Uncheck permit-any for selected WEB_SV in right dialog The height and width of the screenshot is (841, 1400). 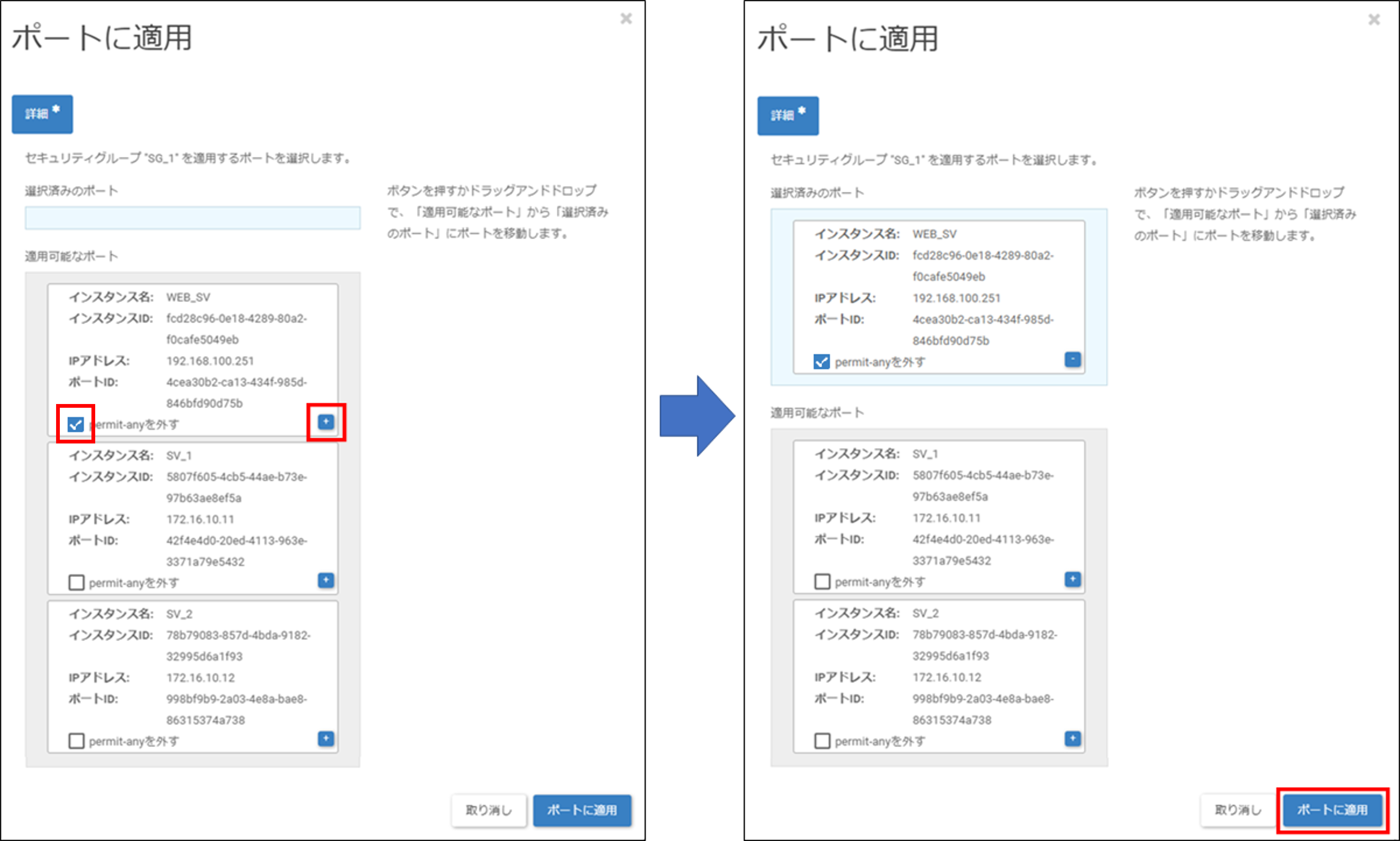point(821,362)
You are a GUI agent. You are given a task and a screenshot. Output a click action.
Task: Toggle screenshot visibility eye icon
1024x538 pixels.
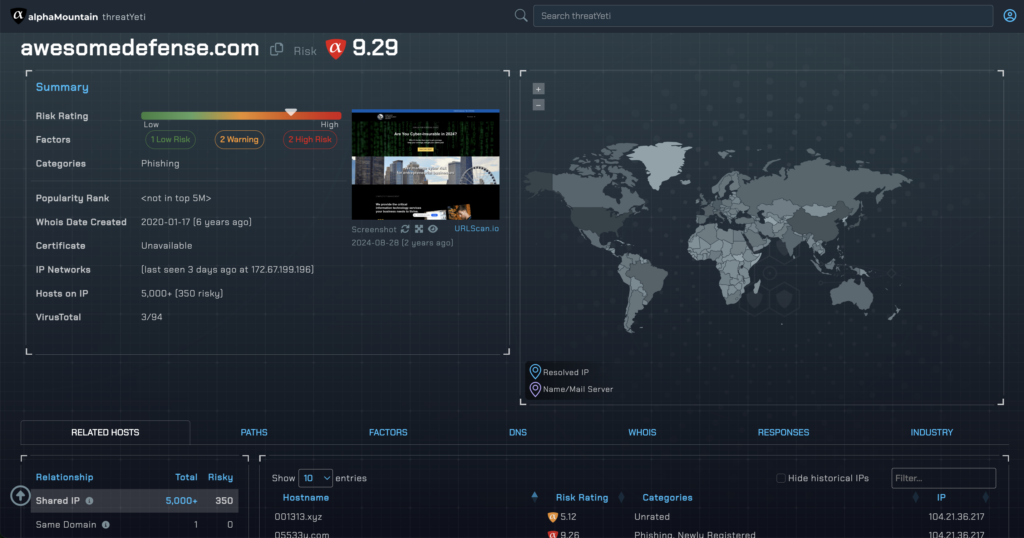[x=433, y=229]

# [THE TASK]
Exact copies of the lines from the one containing "Task: Toggle screenshot visibility eye icon" through the end of the records above are required, with no pictures among them.

# [TASK RESULT]
Task: Toggle screenshot visibility eye icon
1024x538 pixels.
[x=433, y=229]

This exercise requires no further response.